» **Direction**
Replace "checkbox" with "check box" in the part of the material that opens with the line containing "Given: Click the book stack left of monitors" and closes with the line containing "Action: [x=320, y=6]", and give those lines again with nothing else changed. Leave the pictures out of your answer.

#### Input records ####

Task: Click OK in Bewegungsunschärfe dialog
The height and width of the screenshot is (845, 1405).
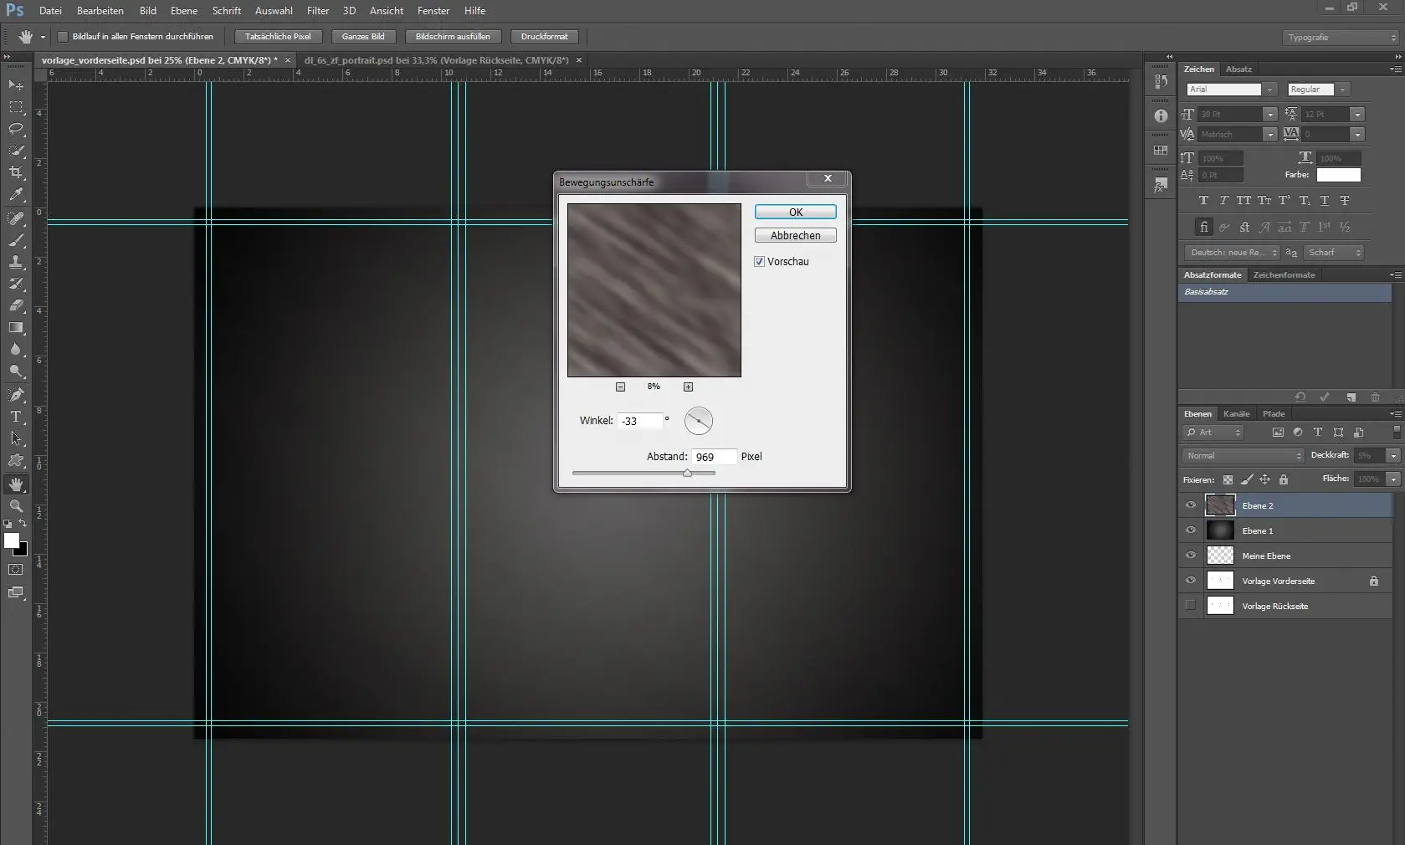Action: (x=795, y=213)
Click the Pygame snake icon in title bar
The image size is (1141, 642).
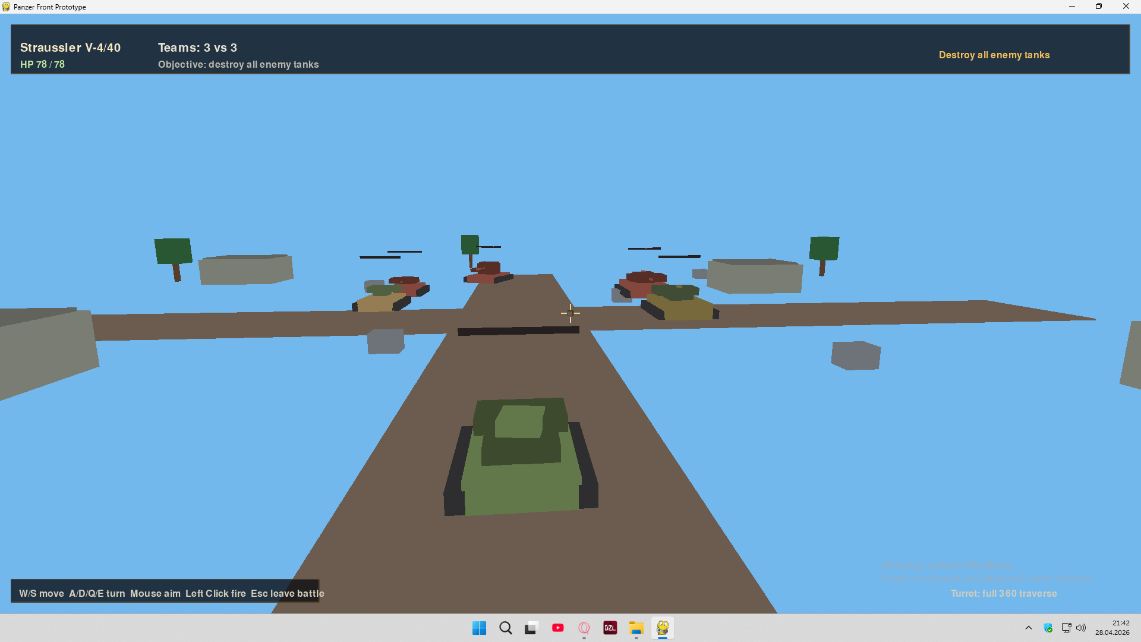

####
#### Input records ####

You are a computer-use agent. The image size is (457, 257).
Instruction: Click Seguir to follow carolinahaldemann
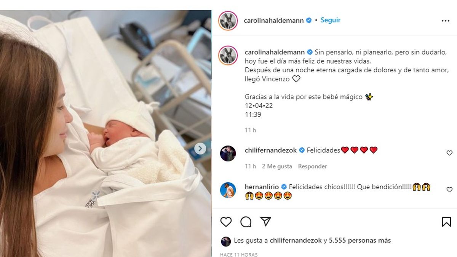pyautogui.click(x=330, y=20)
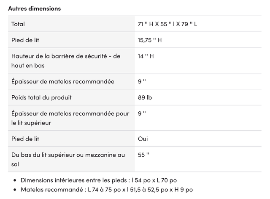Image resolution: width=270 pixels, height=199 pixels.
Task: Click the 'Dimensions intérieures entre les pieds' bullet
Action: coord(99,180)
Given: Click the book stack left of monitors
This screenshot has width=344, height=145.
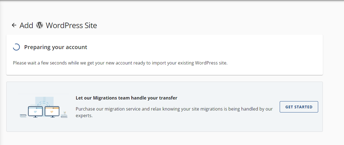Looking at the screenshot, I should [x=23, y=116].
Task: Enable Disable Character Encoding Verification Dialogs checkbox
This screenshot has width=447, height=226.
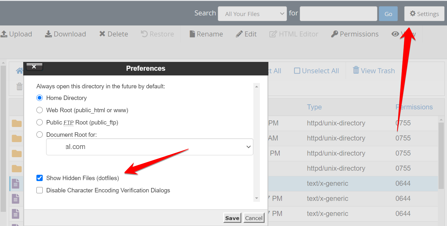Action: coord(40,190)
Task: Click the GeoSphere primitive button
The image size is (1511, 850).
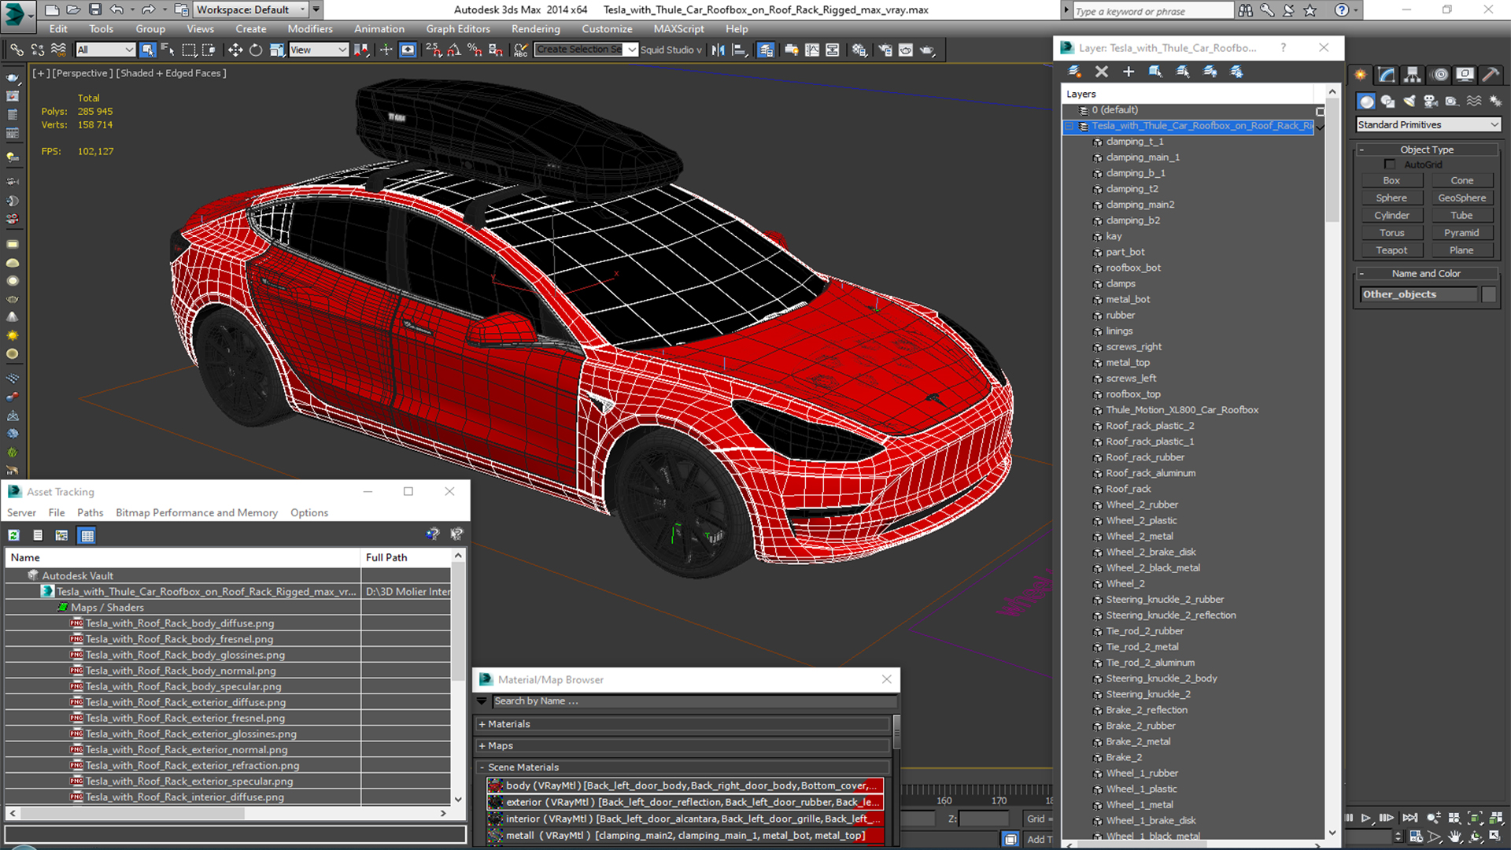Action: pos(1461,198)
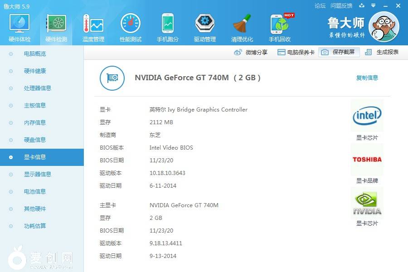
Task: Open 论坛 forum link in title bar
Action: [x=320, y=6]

####

» **Expected answer**
Given: Click the book stack left of monitors
This screenshot has width=344, height=145.
Looking at the screenshot, I should [x=23, y=116].
Task: Enable Disable Character Encoding Verification Dialogs check box
This screenshot has width=447, height=226.
Action: coord(40,190)
Task: Click the GeoSphere primitive button
The image size is (1511, 850).
Action: pos(1461,198)
Task: Open 论坛 forum link in title bar
Action: [x=320, y=6]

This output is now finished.